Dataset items
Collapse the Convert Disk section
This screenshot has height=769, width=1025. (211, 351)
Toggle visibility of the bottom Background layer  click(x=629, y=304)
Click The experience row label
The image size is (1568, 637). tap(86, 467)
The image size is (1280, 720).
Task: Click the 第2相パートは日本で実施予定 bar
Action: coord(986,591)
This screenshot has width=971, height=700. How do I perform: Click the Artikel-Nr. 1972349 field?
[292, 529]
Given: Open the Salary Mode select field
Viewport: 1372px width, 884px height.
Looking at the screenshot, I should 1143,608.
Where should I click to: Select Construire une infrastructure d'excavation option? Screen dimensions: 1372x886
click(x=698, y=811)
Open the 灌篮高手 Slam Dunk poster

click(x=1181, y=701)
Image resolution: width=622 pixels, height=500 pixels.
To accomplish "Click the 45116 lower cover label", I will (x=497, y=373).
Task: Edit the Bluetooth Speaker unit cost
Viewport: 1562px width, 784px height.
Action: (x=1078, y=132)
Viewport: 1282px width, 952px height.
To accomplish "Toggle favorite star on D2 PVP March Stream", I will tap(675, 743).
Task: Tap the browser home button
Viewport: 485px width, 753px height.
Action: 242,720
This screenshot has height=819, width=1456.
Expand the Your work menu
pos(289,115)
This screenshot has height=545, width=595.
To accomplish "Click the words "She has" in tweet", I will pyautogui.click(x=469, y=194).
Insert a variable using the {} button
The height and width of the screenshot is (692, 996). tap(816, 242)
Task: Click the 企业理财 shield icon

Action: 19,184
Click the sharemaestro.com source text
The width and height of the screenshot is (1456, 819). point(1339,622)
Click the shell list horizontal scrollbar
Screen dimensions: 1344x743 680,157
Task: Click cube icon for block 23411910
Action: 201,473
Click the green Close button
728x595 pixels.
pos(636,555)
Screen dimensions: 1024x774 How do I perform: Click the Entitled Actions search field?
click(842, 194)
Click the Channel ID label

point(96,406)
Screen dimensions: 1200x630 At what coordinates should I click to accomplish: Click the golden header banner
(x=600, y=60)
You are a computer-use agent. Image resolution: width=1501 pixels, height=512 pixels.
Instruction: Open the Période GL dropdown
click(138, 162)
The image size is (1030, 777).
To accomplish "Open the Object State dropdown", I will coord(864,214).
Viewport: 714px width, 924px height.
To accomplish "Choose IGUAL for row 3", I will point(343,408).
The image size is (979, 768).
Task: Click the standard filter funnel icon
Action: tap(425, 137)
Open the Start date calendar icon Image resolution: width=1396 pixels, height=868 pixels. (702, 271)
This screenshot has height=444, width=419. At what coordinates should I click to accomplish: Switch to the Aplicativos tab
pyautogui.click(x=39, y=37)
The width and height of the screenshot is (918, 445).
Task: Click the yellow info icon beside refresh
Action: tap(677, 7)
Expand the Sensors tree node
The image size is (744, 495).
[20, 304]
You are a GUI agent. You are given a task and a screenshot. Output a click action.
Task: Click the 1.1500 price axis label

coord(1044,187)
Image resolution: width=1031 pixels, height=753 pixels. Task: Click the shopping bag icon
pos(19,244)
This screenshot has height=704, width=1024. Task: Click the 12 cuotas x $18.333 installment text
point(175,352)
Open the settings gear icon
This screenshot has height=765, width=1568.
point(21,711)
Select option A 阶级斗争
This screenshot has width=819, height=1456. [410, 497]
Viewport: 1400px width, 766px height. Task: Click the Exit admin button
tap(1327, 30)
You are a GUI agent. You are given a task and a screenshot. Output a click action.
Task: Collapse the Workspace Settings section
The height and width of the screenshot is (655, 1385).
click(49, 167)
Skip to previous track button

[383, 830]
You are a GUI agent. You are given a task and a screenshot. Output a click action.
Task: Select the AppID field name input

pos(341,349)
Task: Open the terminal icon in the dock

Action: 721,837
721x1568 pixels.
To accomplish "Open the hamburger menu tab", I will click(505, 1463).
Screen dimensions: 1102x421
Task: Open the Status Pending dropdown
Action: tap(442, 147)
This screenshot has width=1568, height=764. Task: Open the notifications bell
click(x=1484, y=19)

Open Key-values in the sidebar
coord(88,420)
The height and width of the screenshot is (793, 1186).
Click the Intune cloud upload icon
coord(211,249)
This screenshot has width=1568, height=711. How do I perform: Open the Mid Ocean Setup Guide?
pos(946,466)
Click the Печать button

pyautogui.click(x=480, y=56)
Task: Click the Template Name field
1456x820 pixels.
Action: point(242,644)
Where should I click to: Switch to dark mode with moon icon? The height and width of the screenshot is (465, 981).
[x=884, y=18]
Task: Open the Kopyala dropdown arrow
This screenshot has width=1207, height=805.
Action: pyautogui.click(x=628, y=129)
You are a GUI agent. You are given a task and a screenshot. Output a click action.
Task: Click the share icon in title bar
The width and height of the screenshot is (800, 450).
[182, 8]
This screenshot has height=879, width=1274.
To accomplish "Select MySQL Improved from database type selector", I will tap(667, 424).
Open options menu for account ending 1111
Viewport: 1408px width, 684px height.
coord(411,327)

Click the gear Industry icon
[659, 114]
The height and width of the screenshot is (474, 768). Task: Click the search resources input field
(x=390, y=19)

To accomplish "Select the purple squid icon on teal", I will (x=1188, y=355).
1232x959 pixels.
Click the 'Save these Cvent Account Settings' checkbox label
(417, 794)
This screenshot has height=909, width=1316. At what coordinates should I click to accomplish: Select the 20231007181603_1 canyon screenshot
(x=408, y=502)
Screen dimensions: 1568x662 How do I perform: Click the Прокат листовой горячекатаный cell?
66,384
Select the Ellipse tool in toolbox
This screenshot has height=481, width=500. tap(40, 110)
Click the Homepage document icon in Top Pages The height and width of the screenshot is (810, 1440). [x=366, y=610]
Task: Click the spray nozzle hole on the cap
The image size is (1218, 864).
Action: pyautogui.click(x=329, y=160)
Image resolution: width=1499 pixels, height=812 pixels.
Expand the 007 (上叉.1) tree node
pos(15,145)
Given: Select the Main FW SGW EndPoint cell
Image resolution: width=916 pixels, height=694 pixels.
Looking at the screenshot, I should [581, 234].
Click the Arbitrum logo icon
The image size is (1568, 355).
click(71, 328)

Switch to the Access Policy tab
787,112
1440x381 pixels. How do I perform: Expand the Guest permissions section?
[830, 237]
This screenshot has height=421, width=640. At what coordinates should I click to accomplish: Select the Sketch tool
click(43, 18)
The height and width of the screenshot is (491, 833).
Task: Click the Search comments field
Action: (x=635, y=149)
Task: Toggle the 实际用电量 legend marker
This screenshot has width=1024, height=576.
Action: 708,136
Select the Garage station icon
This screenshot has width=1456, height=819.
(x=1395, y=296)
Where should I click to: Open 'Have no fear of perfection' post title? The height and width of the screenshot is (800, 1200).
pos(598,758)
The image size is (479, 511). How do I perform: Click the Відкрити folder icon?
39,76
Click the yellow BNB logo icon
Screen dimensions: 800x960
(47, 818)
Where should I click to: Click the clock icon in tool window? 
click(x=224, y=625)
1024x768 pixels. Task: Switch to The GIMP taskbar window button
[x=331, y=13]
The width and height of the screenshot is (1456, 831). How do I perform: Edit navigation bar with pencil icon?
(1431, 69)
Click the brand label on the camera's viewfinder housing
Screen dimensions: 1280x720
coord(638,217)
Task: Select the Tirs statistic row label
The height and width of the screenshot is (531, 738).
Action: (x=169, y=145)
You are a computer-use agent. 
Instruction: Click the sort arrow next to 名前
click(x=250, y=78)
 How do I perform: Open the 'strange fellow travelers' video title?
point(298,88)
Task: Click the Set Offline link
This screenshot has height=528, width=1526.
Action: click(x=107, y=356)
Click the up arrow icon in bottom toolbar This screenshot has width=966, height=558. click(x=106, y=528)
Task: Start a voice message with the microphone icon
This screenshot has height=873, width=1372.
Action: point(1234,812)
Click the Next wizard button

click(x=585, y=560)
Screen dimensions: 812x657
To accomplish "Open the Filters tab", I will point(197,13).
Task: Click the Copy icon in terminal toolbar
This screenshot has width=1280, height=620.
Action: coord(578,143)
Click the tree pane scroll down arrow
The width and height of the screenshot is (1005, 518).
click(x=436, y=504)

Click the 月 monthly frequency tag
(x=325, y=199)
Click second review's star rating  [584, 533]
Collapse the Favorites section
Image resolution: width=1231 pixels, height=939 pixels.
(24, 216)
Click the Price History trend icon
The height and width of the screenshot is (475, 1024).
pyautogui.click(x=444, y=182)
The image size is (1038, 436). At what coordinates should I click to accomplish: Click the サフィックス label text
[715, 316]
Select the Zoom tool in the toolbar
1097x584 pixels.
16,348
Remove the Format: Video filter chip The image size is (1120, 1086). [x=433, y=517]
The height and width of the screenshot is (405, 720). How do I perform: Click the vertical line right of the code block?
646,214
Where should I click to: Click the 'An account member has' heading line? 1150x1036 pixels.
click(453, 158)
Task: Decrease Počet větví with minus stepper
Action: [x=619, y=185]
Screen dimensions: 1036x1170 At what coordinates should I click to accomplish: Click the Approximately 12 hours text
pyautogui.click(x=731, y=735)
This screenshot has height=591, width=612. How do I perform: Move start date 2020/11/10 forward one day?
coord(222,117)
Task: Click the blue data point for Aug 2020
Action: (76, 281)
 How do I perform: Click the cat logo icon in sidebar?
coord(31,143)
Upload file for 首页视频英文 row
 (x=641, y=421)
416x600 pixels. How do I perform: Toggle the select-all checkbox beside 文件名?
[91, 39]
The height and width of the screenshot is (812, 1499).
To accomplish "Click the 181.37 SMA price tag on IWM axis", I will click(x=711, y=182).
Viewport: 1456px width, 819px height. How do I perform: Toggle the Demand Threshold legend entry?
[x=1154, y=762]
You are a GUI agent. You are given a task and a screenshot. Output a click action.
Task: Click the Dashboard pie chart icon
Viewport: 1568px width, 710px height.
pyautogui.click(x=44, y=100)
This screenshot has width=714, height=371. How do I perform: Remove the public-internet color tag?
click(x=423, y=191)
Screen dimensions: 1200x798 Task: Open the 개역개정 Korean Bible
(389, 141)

**TO DO**
Rewrite the lines from the start of the items through the line that contains "will pyautogui.click(x=469, y=194)." as a Markdown table with the columns No. and Line. Number each row, and omit blank lines.

**SOLUTION**
| No. | Line |
|---|---|
| 1 | Collapse the Convert Disk section |
| 2 | This screenshot has height=769, width=1025. (211, 351) |
| 3 | Toggle visibility of the bottom Background layer  click(x=629, y=304) |
| 4 | Click The experience row label |
| 5 | The image size is (1568, 637). tap(86, 467) |
| 6 | The image size is (1280, 720). |
| 7 | Task: Click the 第2相パートは日本で実施予定 bar |
| 8 | Action: coord(986,591) |
| 9 | This screenshot has width=971, height=700. How do I perform: Click the Artikel-Nr. 1972349 field? |
| 10 | [292, 529] |
| 11 | Given: Open the Salary Mode select field |
| 12 | Viewport: 1372px width, 884px height. |
| 13 | Looking at the screenshot, I should 1143,608. |
| 14 | Where should I click to: Select Construire une infrastructure d'excavation option? Screen dimensions: 1372x886 |
| 15 | click(x=698, y=811) |
| 16 | Open the 灌篮高手 Slam Dunk poster |
| 17 | click(x=1181, y=701) |
| 18 | Image resolution: width=622 pixels, height=500 pixels. |
| 19 | To accomplish "Click the 45116 lower cover label", I will (x=497, y=373). |
| 20 | Task: Edit the Bluetooth Speaker unit cost |
| 21 | Viewport: 1562px width, 784px height. |
| 22 | Action: (x=1078, y=132) |
| 23 | Viewport: 1282px width, 952px height. |
| 24 | To accomplish "Toggle favorite star on D2 PVP March Stream", I will tap(675, 743). |
| 25 | Task: Tap the browser home button |
| 26 | Viewport: 485px width, 753px height. |
| 27 | Action: 242,720 |
| 28 | This screenshot has height=819, width=1456. |
| 29 | Expand the Your work menu |
| 30 | pos(289,115) |
| 31 | This screenshot has height=545, width=595. |
| 32 | To accomplish "Click the words "She has" in tweet", I will pyautogui.click(x=469, y=194). |